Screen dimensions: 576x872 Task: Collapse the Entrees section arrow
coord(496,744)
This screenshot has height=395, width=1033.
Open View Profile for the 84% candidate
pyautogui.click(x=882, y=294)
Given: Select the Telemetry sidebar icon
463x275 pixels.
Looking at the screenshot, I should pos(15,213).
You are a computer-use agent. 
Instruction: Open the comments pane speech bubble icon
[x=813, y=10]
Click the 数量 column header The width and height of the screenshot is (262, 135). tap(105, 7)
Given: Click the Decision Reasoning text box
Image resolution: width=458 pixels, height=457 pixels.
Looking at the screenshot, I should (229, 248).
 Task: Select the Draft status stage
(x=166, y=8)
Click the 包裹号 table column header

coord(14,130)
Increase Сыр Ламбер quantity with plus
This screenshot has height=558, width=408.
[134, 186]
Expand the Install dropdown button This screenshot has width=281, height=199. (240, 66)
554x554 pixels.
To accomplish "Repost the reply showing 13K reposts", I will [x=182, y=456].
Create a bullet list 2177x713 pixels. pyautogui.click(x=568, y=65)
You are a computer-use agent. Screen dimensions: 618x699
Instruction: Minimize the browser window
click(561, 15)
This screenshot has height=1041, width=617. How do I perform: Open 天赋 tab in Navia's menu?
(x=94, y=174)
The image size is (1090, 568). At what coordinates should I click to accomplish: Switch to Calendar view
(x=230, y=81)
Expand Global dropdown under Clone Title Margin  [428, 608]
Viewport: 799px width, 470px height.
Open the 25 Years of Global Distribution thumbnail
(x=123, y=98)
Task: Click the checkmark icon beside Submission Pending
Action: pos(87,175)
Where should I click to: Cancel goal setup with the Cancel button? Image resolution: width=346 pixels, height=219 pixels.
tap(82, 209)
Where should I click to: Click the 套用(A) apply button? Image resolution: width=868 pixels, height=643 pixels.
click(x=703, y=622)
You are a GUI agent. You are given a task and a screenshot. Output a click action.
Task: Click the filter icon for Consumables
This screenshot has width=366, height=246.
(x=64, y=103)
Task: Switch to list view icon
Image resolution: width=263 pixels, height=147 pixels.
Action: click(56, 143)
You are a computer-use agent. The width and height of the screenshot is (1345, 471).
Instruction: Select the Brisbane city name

_ _ _

TASK REQUIREMENTS:
Your reply must contain exactly the lines from the first line of the data through the line holding "Given: Click the Decision Reasoning text box", and nothing more.

RESULT OF THE EXERCISE:
Screen dimensions: 576x872 Task: Collapse the Entrees section arrow
coord(496,744)
This screenshot has height=395, width=1033.
Open View Profile for the 84% candidate
pyautogui.click(x=882, y=294)
Given: Select the Telemetry sidebar icon
463x275 pixels.
Looking at the screenshot, I should pos(15,213).
You are a computer-use agent. 
Instruction: Open the comments pane speech bubble icon
[x=813, y=10]
Click the 数量 column header The width and height of the screenshot is (262, 135). tap(105, 7)
Given: Click the Decision Reasoning text box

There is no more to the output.